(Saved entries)
§
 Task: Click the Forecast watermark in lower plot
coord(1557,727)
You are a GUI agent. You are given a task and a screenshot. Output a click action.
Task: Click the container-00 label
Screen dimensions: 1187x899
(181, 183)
§
Give the records above again in full, keeping every character unchanged.

> SOLUTION FOR THIS TASK
 Task: Click the Forecast watermark in lower plot
coord(1557,727)
You are a GUI agent. You are given a task and a screenshot. Output a click action.
Task: Click the container-00 label
Screen dimensions: 1187x899
(181, 183)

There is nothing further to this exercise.